Kepala Desa Rumbio, Andri Saputra, menyambut positif kehadiran para siswa serta 10 guru pembimbing yang turut mendampingi selama masa pengabdian. Menurutnya, kolaborasi ini membawa dampak nyata bagi geliat aktivitas di desanya.
"Salah satu agenda utama dalam pengabdian ini adalah pemeriksaan kesehatan gratis yang diinisiasi oleh Ikatan Alumni SMA Plus Provinsi Riau," ujar Andri Saputra, Senin (19/1).
Dikatakannya, aksi ini menyasar warga setempat yang membutuhkan akses kontrol kesehatan cepat tanpa dipungut biaya.
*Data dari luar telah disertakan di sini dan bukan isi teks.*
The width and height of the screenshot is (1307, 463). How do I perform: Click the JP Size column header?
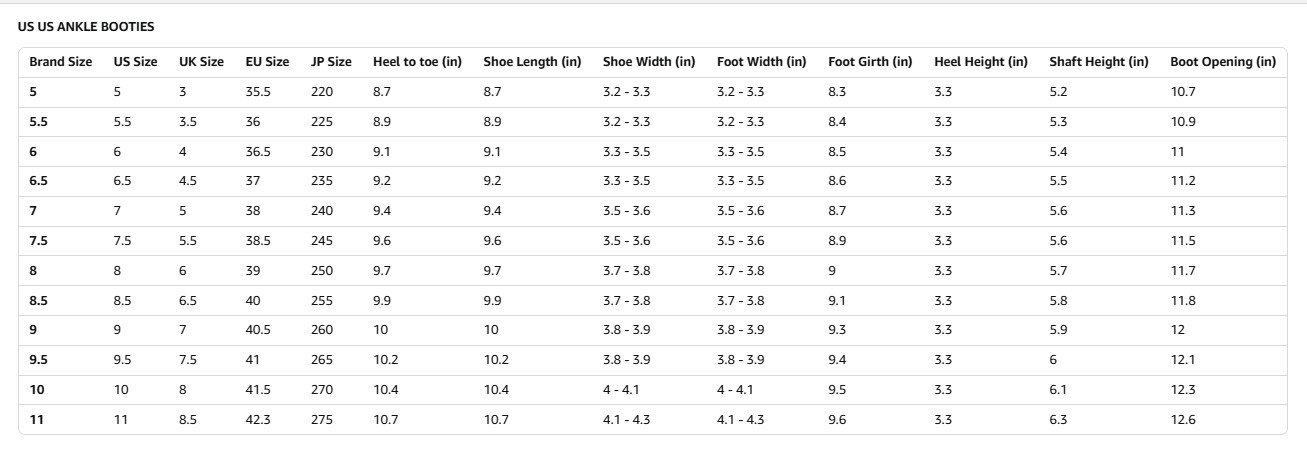(x=331, y=62)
Selain layanan kesehatan, para siswa juga menyalurkan bantuan berupa 100 paket sembako yang ditujukan bagi masyarakat kurang mampu di wilayah Desa Rumbio.
Tak hanya aspek sosial-ekonomi, kegiatan ini juga menjadi ajang penguatan karakter melalui Pelantikan Bintara Pramuka SMA Plus Provinsi Riau. Sebagai penutup rangkaian acara, digelar Pentas Seni yang dihadiri oleh sejumlah pejabat daerah, termasuk Kepala Dinas Pendidikan Provinsi Riau, Camat Kampar, serta Camat Rumbio Jaya.
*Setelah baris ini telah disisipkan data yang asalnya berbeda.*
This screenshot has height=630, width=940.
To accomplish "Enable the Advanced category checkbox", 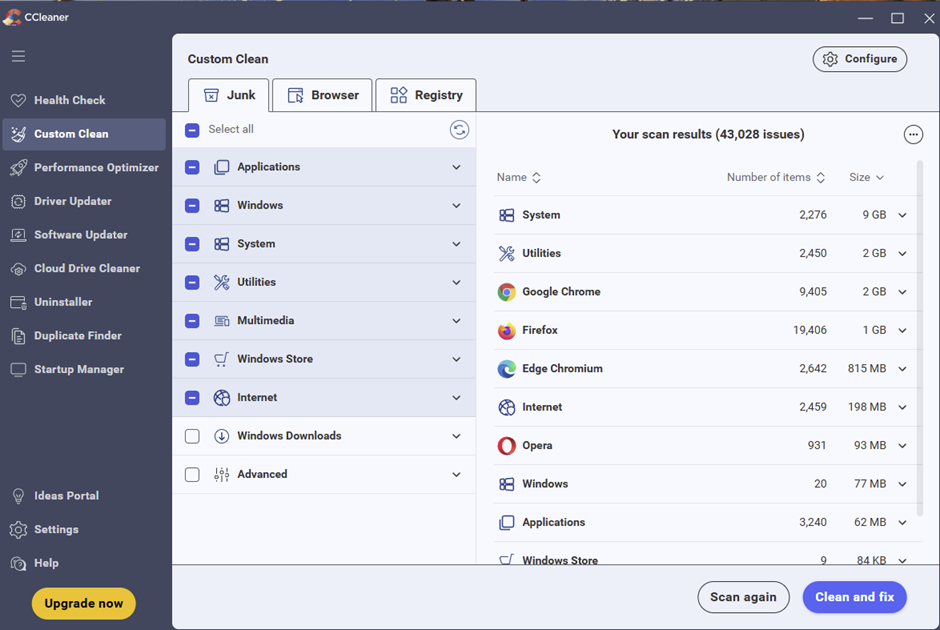I will click(x=192, y=475).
"Kegiatan ini mencakup berbagai aspek, mulai dari gotong royong membersihkan lingkungan, senam sehat bersama warga, hingga malam puncak kesenian yang menyatukan siswa dan masyarakat," kata Andi.
Pada malam puncak, selain agenda penyalaan api unggun, pihak SMA Plus juga memberikan pelakat kepada pemerintah Desa Rumbio sebagai bukti telah melaksanakan kegiatan pengabdian di desa tersebut.
Kades berharap, momen pengabdian ini tidak hanya menjadi syarat akademis bagi siswa, tetapi juga menjadi bukti bahwa kecerdasan intelektual di bangku sekolah harus berjalan selaras dengan empati sosial di tengah masyarakat.
"Sebab, setinggi apa pun ilmu yang dikejar, ia akan kehilangan maknanya jika gagal menyentuh realitas di akar rumput," pungkasnya.